It was late at night and I had had a long day. I had just gotten a phone call from my older brother at around 9:30pm that shook me up quite a bit. My older brother stated that my father was now back but in an emergency hospital room in Seattle, Washington. He had come back to pick up some things from his old office that he had stored in a storage shed for the past six and a half years.

Allow me to provide some context for this story. The last time I saw my father was six and a half years ago in that exact office. On Father’s Day, 2012, (one month before the phone call from my brother) the Lord placed it heavy on my heart to pray and intercede for my dad, which I did. As tears streamed from my eyes, little did I know the Lord would bring my dad back from Eastern Washington to Seattle one day in the near future. So on that day in July 18th, 2012, while I was shocked to get a phone call from my older brother, I was at peace as I spoke to my father on the phone for the first time in six and a half years. As I choked back tears, I said, “Do you know who this is?” and he said, “Yes, I do, it’s my son, David.”
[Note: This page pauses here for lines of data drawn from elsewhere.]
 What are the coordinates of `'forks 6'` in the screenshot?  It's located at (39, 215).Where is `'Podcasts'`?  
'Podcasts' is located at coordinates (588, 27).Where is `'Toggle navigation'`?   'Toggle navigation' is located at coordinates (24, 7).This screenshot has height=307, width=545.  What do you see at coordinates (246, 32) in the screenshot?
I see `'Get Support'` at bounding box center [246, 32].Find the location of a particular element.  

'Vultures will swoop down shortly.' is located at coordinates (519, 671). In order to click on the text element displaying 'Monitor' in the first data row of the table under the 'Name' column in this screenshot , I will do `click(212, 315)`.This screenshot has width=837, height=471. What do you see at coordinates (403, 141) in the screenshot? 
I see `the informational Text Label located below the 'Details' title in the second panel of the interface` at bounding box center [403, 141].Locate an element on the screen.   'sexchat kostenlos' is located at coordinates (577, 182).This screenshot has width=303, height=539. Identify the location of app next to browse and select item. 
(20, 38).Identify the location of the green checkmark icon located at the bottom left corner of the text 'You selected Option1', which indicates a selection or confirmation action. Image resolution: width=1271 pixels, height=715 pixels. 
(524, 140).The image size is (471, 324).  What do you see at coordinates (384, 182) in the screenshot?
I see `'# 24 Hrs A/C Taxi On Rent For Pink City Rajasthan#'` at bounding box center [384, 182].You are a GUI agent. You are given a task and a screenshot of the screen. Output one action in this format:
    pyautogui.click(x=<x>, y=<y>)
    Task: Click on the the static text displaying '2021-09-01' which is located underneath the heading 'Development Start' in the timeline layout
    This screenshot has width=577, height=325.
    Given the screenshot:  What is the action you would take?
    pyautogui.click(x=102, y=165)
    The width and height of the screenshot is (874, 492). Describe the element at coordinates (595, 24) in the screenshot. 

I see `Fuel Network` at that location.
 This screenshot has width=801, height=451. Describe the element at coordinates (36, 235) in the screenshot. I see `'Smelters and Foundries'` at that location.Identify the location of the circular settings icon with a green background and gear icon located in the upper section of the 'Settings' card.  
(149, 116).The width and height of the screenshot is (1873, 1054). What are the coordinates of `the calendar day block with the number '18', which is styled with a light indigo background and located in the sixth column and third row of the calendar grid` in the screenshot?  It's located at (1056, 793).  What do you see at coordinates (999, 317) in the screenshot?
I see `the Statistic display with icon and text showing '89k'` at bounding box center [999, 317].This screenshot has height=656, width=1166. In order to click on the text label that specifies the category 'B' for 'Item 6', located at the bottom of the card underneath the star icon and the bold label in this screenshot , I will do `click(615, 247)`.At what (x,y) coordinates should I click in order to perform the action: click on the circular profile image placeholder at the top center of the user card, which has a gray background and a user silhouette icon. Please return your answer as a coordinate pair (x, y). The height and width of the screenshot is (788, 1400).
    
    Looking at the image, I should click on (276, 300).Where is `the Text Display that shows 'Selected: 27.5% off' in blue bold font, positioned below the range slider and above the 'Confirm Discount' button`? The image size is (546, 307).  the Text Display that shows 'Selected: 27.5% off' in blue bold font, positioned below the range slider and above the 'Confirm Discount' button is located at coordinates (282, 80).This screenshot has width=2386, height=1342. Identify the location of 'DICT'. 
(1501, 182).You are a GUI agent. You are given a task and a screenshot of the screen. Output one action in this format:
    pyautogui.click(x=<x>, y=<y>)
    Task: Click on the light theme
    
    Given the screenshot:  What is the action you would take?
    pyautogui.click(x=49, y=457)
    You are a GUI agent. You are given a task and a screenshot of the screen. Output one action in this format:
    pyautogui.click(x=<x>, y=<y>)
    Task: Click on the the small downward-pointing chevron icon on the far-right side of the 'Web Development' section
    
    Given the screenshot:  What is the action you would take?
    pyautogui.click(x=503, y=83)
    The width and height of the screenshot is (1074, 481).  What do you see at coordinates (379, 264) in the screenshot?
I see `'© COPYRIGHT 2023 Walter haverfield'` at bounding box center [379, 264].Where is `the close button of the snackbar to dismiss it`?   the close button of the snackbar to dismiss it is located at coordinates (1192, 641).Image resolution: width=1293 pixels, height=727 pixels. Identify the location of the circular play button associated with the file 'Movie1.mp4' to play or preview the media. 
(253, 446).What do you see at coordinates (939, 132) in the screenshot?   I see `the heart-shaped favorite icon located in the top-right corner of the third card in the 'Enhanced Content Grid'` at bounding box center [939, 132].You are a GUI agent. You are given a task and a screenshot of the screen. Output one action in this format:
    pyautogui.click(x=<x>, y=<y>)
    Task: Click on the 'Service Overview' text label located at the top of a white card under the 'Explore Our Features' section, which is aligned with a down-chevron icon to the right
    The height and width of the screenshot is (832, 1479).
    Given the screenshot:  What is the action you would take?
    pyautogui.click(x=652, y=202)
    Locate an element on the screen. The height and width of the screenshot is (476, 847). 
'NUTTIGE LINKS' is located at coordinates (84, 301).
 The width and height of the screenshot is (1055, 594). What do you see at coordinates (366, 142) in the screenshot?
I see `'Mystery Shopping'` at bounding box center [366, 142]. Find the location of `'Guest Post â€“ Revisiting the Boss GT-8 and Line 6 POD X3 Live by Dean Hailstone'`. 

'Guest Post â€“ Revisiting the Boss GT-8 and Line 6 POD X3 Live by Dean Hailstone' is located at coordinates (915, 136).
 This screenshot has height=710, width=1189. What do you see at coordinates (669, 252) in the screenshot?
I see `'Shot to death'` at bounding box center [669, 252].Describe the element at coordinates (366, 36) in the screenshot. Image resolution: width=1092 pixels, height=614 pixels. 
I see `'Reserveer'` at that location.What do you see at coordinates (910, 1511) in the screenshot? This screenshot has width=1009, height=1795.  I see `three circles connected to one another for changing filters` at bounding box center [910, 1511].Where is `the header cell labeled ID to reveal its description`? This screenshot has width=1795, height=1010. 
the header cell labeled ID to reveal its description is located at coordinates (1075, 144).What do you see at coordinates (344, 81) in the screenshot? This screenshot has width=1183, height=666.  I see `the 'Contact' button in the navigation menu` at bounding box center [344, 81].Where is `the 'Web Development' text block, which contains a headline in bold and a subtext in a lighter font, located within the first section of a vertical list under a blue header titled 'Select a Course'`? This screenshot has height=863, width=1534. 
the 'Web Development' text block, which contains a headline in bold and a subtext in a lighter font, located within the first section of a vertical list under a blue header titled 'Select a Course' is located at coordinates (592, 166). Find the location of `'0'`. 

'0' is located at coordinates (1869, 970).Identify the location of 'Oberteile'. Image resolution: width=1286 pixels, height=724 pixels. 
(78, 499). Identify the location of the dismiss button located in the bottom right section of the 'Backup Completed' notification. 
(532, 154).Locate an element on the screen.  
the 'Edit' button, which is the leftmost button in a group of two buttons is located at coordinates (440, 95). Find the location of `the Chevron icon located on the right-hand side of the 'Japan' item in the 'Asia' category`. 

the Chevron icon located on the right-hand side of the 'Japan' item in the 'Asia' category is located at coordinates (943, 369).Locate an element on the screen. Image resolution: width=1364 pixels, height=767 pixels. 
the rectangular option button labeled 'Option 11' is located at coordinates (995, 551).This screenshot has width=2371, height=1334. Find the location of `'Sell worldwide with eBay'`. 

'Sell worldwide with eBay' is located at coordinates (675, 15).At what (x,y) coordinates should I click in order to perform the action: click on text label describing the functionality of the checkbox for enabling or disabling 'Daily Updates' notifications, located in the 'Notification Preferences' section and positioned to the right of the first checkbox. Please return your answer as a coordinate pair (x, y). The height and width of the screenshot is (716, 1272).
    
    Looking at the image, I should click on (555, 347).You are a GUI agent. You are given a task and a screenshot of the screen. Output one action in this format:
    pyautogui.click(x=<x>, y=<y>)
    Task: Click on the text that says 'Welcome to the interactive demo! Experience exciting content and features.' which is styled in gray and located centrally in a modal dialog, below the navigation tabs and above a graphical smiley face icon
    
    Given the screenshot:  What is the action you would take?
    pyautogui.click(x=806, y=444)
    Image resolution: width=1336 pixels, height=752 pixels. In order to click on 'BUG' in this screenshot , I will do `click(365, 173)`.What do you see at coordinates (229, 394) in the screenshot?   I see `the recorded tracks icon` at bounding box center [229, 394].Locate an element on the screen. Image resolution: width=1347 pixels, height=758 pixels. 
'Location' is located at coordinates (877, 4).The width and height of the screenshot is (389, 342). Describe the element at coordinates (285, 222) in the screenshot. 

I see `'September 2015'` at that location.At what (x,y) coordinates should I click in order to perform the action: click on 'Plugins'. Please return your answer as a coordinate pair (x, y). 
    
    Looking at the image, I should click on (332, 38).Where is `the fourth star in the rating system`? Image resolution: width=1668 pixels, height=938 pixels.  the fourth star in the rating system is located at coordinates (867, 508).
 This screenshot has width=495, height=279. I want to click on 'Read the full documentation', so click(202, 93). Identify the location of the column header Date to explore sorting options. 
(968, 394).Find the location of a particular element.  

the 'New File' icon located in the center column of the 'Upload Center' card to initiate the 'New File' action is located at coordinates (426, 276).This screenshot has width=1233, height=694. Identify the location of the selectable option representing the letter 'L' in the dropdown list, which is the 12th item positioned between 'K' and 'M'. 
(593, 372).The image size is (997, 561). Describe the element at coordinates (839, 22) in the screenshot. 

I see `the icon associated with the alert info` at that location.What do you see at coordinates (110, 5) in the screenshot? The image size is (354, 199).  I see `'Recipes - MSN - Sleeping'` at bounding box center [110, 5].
I’ve often shared this story with people online and offline. Usually I get the response, “I’m so sorry to hear that and I will pray for you”. My family and I greatly appreciate that response. Often, people want to share with me how they have had a family member or friend who’s going through a mental illness. I also appreciate these responses since they encourage and help me. In this article, I want to share how I deal with caring for a parent with dementia. I’d like to make it clear upfront that I’m not an expert in dementia care. I’m a theologian, not a psychologist. It is my prayer that as I share thoughts based on my experience, that God might use my situation to help you through your own time of need.

Over the past two years I’ve learned the best way to deal with a parent with dementia is to have the right perspective. That perspective comes from the Apostle Paul’s words in Philippians 4:8: “think on what is noble and pure”. I’ll be honest with you here, thinking on what is noble and pure is hard when you start thinking about the devastating effects of a debilitating disease like dementia. Thinking about what dementia will do to my dad causes me to tear up. Perhaps your family member has cancer or another devastating disease. Thankfully, there is coming a day when—the Bible declares—Jesus will wipe away every tear from every eye. While that day is not yet here, I want to encourage you now to feel however you need to feel.

This leads me to my second point: the Bible teaches that Jesus is fully God and fully man. Why does this matter with respect to having a parent with dementia? Well, as a man, Jesus experienced the full range of emotions and yet never sinned. He was tempted in every way but did not sin. I don’t know about you, but this is what causes me to worship Jesus all the more. When I struggle with my dad’s dementia, I reflect on who Jesus is and what He is like, which causes my perspective to change. Rather than being down and glum, my mood changes to one of thankfulness that my dad is still alive and I can speak to him.

With all that said, I would like to share a few things that will hopefully help you to deal with and care for a parent with dementia. First, have a regular time in the Word of God, in prayer, and private worship. Second, find a solid Bible-believing Church and get yourself in a small group. My small group regularly prayers for my dad and asks me how I’m doing. They know me well enough to know when I’m not doing well. This is important—letting people close to you can be scary, but as Christians we are called to love one another.

Third find godly friends who will encourage you. Yes, get yourself in a Bible-believing church and into a small group. It is also essential to find Christians outside of your local church. If you write blogs, connect with people through comments or send an email and get to know bloggers. I always enjoy getting to know my readers and hearing what the Lord is doing in and through their lives. Doing all three of these things helps me keep my focus on the gospel and not on myself. This in turn enables me to have a posture of servitude toward God and those whom He places in my life.

I don’t know where you are at in your own journey with Christ, and I don’t know whether you have dementia or you have a family member with a serious illness. Having not met you personally, what I’m about to say may sound weird, but I’m thankful for my dad’s dementia. The Lord has used my dad’s dementia to soften my heart towards Himself, grow me in the grace of God, and also to humble me. It is in the fires of affliction where one most clearly sees the beauty, wonder, and glory of the cross of Christ. We have a suffering Savior who knows and understands everything we are going through and feeling, but He never sinned. He invites us to boldly come before His throne of grace (Hebrews 4:16), which is what I encourage you to do as well, to appropriate who you are in Christ in your life every day. This will provide the foundation for your empowerment to serve Christ and others, and also the ability to deal with whatever life throws your way.